I once made a version with toasted pecans and swapped cranberries for pomegranate seeds—honestly, it was a hit at the holiday potluck. Feel free to experiment; this recipe is like a canvas for your favorite flavors.
Serving & Storage Suggestions
This salad is best served chilled or at cool room temperature. It pairs wonderfully with grilled chicken, roasted turkey, or even a simple sandwich for a light lunch. For beverages, a crisp white wine or iced tea complements the honey mustard dressing nicely.

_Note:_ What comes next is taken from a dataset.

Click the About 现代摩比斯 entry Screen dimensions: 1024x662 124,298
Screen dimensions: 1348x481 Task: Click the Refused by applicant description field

Store leftovers in an airtight container in the refrigerator for up to 3 days. The salad may soften over time, so if you like extra crunch, add a handful of fresh sunflower seeds or cheddar just before serving again. To reintroduce some crispness, you can briefly toss it with a little extra fresh broccoli and new dressing.
Flavors deepen after a day or two, so sometimes I make it a day ahead for better taste. Just remember to keep it cold and fresh, especially if you’re bringing it to a picnic or potluck.
Nutritional Information & Benefits
This fresh classic broccoli salad with cranberry cheddar and honey mustard is a nutrient-packed option for anyone wanting a healthy, satisfying meal. Broccoli is rich in vitamins C and K, fiber, and antioxidants that support overall wellness. Cranberries provide a boost of vitamin C and natural sweetness without added sugars.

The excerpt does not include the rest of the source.